'Our Moral Compass'
CAERS Substack Article #1
‘OUR MORAL COMPASS’
CAERS SUBSTACK ARTICLE #1
When I was in eighth grade, we had a class trip to a conservation area. The goal was to learn how to use topographical maps and compasses to guide us when in the wilds, something very useful to learn if you don’t want to get lost. We were expected to obtain our own compass.
My father grew up on a farm and was an avid outdoorsman. He knew how to use a compass quite well and he was excited when he heard of my trip. His father had given him an excellent compass many years before, but living in the city he had not had an opportunity to use it for quite some time. When we finally found it amongst his seldom-used camping gear in the basement, it was pretty dusty and had lost some of its shine. But it still worked, and I remember taking it gingerly into my hands as he stated it now belonged to me. With both delight and pride, I cleaned it to sparkling and looked forward to the class trip.

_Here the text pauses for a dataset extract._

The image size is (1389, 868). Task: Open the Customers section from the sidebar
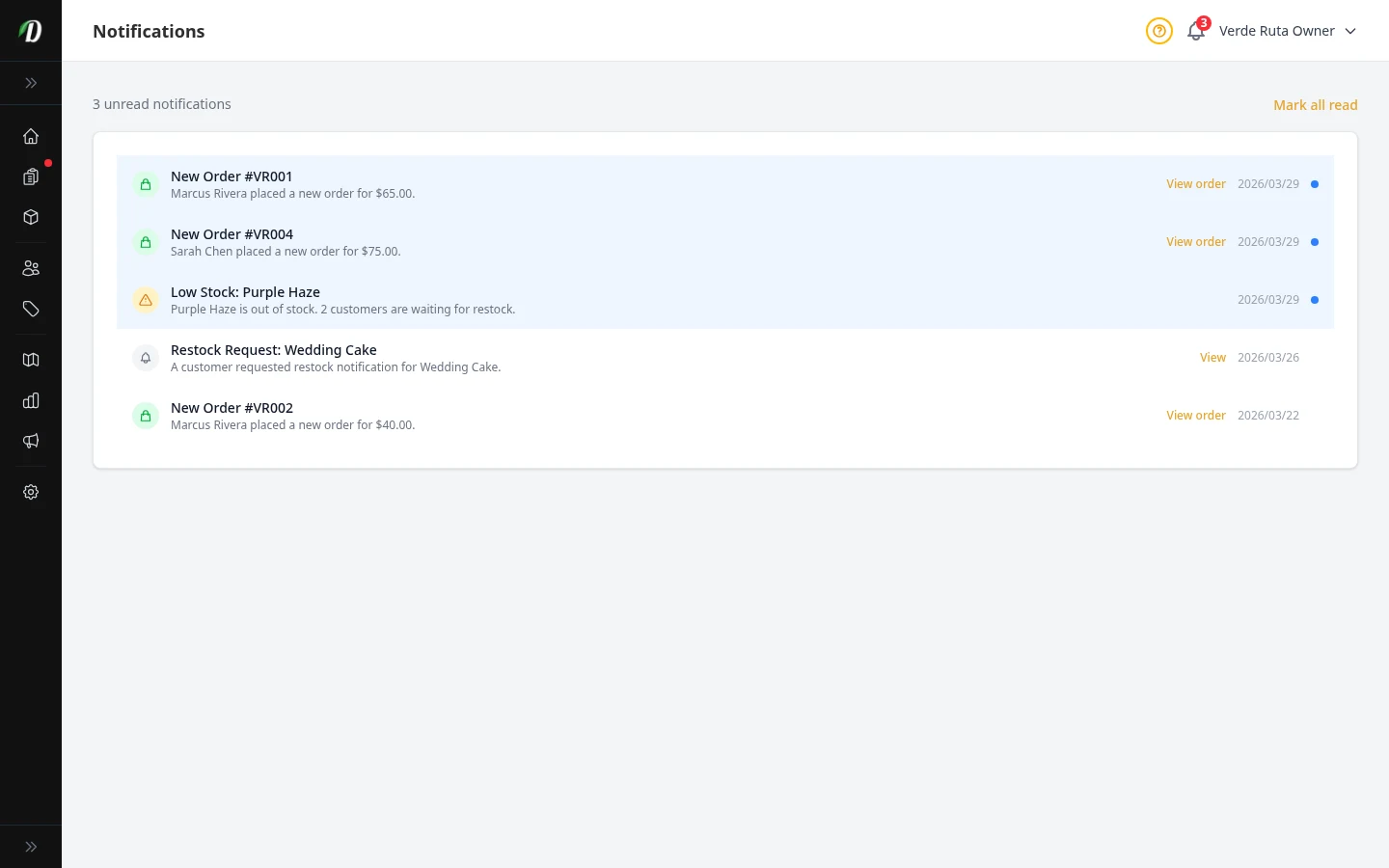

At the conservation camp, we were paired up and given a topographical map, placed in a location marked on that map, and then told to find our way to another specific location. We were given one hour to do so.
I thought that seemed like a lot of time, but it turned out that navigating with topographical maps and compasses was much harder than it looked; we barely made it to our destination on time. Our teachers looked relieved when our cherub faces appeared at the meeting spot.
Life is often like that. In fact, it is much harder, because we seldom know the destination in advance. That’s why a compass is even more important, and we all have one, even if we have it tucked away in the basement.
Unlike my story above, each of us already has a moral compass, we don’t need to be given one. And whether we realize it or not, we use it on a regular basis, consciously or subconsciously.
Like my story above, it can be hard to read it and use it well. It takes time, study and repetitive use to get really good at navigating with it. And when we do, we can avoid getting lost, or when we do, we can find our way back on track more easily.
Our COVID experience, like a difficult walk in the woods, has challenged us with peaks and valleys, twists and turns along the way. This regular series of articles is an opportunity for us to refine our moral compasses together. The destination is important, of course, but the journey of learning to utilize and trust our own moral compass together is the real goal.